Step 5: Putting Detail Into the Petals and Leaves
You will see the detail that I put into the petals and leaves in later pictures. This is where you need the chipping hammer. While the petal layers are still flat, I heated them up and then hammered detail into each piece rotating along the edge of each petal. this part is purely up to your artistic discretion on how much or little (if at all) you want to put into the piece. On the first two petal layers, I decided not to put any detailing on in order to save a bit of time. This is mostly because you will not be able to see any detail on those pieces because the rose bud is too closed up at that point to see it.
Step 6: Begin Forming the Rose Bud
I forgot to take a picture of the bud itself before i put the next set of petals on but this gives you a good idea of how things will work . Take your small 3 petal piece and tack the pencil rod right to the bottom of it. Then heat each petal until it is red hot and form them around each other. To heat the piece i used a oxy torch in a bench clamp. This worked but it ultimately took a lot of time. Since then i have built a foundry using this youtube tutorial by Grant Thompson .
It works a lot better because now i can just throw all my pieces in the foundry and keep them red hot rather than trying to heat each petal as i go. Since the rose is made out of steel, it will glow red hot but it should not melt as the foundry , when running off charcoal, shouldn't be capable of reaching temps hot enough to melt it.
you can also see in the photo how the petals will be attached to the rod (stem). with a hole in each piece, once the first 3 petal rose is welded onto the end, each piece afterwards will slide down the stem and be tacked on, increasing in size each step.
Step 7: Forming the Petals
WIth each set of petals, I used the oxy torch to get them red hot and then I used pliers and a hammer to form them around the previous set. When bending the petals into the piece, I tried to alternate petals in order for the rose to have a more even look. As the petals begin to build outwards, I started bending the tips of each petal out a little more each time in order to give it a more natural "blooming" look. This is probably the most fun part of the whole project because this is when you start to see the flower emerge from the metal. It takes some time and is slightly repetitive but it is interesting because no two flowers end up exactly the same.

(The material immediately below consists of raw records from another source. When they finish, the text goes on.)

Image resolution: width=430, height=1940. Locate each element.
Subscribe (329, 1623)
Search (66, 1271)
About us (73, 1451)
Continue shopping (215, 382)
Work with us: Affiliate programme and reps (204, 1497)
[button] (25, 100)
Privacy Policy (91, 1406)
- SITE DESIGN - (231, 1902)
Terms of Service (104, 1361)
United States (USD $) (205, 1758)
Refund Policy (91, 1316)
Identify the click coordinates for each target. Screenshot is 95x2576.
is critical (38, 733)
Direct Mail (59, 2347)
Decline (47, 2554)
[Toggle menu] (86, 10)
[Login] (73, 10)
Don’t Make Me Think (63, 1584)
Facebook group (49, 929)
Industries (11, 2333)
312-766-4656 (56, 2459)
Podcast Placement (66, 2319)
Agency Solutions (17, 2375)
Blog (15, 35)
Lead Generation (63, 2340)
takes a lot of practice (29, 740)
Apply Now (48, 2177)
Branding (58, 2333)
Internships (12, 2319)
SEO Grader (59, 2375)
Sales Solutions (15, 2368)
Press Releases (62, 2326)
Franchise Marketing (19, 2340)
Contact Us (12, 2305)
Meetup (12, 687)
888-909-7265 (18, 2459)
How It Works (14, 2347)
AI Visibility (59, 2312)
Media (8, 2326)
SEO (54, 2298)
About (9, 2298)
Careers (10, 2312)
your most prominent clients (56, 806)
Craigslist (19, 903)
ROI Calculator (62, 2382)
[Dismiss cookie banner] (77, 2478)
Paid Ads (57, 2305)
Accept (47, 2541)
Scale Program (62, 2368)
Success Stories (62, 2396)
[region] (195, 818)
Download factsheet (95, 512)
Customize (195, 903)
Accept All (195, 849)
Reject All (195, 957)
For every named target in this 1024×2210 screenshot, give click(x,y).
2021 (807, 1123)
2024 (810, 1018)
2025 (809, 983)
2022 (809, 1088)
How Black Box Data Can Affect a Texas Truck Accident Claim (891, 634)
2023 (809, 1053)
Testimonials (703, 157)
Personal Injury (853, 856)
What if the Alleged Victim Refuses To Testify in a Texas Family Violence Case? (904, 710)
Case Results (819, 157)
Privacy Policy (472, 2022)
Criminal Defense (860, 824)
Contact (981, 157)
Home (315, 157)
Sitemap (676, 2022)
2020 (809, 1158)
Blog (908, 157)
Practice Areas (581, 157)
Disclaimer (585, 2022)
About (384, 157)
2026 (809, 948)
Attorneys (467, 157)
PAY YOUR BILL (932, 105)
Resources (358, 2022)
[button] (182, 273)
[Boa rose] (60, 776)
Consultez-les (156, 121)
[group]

Step 8: Adding on Final Details
Once the petals are all done, I added on the leaf pieces i had made. the 5 leaf piece slides down the stem just like the rest of the petals. I put a nice big bead of weld along the stem once the leaves were on to give it a bit more of a natural transition from stem to rose. I then heated the leaves and put a bit of a curve to them and welded them onto the stem. And finally (and this is a top secret trick so don't tell anyone), in order to make the thorns along the stem i turned the gas off on my mig welder. without shielding gas, the metal will bubble out. I used this to my advantage and put quick small tacks all up the stem and they bubbled out to nice little thorns. It is also nice because the thorns are not sharp. Once i had all my details in place, i heated the stem and bent it in a couple places to make it look a little more natural than just a straight rod.
Step 9: Final Product
Well, there you have it. A pile of metal roses. It took me roughly 10 hours to do 9 roses, but with the new foundry i think i should be able to cut that time in half. I hope you enjoyed my tutorial and I hope i have inspired you to do some metal work of your own! Thanks for reading!